Thursday, 31 July 2008
Climbing 2008 Plan B
Link:
THIS IS MY NEW CLIMBING TICKLIST FOR 2008 MILEAGE / INJURY RECOVERY
Read it and vicariously despair at the low ambitions and the minor crags I'm scruttling around at, then get in touch and email me and arrange to go out climbing (subject to weather of course) - fiendophobia [at] googlemail [dot] com
Feel free to suggest areas and crags I should add to this (in comments maybe). As long as it's somewhere inspiring (doesn't have to be a mundane honeypot tho), good choices around HVS-E2, not too much of a mission to get to, and most importantly that I haven't done loads at already (which covers most of the Peak and many crags elsewhere).
The Plan ("B", you may have noticed) is: trad mileage, choice of routes, keeping my hand in, not re-injuring my elbow, keeping familiar with trad skills, doing easier routes in good style. In general, preparing for progression when my fitness eventually allows it.

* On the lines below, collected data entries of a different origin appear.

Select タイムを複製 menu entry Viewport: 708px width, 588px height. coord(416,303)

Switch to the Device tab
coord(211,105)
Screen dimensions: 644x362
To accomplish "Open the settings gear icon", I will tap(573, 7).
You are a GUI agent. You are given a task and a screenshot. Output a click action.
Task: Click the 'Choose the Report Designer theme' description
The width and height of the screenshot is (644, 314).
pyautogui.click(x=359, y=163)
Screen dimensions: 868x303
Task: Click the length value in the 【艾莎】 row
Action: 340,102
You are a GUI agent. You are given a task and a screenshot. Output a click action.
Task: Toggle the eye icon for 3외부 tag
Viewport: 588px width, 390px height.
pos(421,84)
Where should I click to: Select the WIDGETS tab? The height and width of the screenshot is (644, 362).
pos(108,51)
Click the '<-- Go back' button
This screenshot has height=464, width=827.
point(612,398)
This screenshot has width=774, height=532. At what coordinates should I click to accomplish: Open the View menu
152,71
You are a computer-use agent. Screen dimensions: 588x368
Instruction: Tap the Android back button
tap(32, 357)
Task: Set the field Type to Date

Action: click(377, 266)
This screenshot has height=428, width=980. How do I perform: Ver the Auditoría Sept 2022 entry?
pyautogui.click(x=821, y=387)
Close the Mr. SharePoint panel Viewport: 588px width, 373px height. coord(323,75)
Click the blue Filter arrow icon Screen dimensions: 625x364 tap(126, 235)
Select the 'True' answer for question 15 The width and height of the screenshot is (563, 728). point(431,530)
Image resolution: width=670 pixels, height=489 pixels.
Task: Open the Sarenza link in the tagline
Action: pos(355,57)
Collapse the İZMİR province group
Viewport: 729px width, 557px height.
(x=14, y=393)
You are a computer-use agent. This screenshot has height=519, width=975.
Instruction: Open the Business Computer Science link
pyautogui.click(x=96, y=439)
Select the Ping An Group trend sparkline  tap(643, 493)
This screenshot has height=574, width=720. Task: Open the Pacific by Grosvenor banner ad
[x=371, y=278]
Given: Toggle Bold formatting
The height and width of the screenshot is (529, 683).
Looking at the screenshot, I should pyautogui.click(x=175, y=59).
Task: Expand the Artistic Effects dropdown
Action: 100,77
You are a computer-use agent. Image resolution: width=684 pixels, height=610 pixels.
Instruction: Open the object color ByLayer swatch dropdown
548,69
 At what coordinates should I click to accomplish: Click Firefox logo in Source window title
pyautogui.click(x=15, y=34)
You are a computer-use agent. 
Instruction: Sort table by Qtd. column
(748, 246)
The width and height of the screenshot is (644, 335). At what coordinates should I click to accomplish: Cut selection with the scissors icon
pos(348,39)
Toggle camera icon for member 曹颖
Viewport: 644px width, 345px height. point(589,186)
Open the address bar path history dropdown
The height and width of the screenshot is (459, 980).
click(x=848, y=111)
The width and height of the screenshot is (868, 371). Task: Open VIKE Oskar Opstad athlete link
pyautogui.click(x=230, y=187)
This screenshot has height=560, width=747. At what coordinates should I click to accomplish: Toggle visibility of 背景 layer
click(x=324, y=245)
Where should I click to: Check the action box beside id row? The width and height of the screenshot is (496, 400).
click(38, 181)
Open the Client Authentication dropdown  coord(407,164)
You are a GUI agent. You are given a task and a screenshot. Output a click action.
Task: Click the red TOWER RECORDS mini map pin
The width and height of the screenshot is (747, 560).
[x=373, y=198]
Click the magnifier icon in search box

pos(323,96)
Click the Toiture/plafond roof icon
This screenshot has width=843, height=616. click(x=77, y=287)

I've realised I have much to learn and put into practise in this challenging period of my climbing career... Usually I climb for pure inspiration and desire, not as a means to an end, and definitely not climbing for the sake of it, but climbing routes that I just really want to do. Climbing less-inspiring routes as part of a practise/recovery plan is something I struggle with, unless it's in an amazing area with lots of choice of easier but inspiring routes (i.e. not really England and Wales). With less inspiration I have less interest, less pleasure, and less determination. So the challenge is to summon those up and to make the best use of this time and the best use of the routes I'm now restricted to....for the greater good ;)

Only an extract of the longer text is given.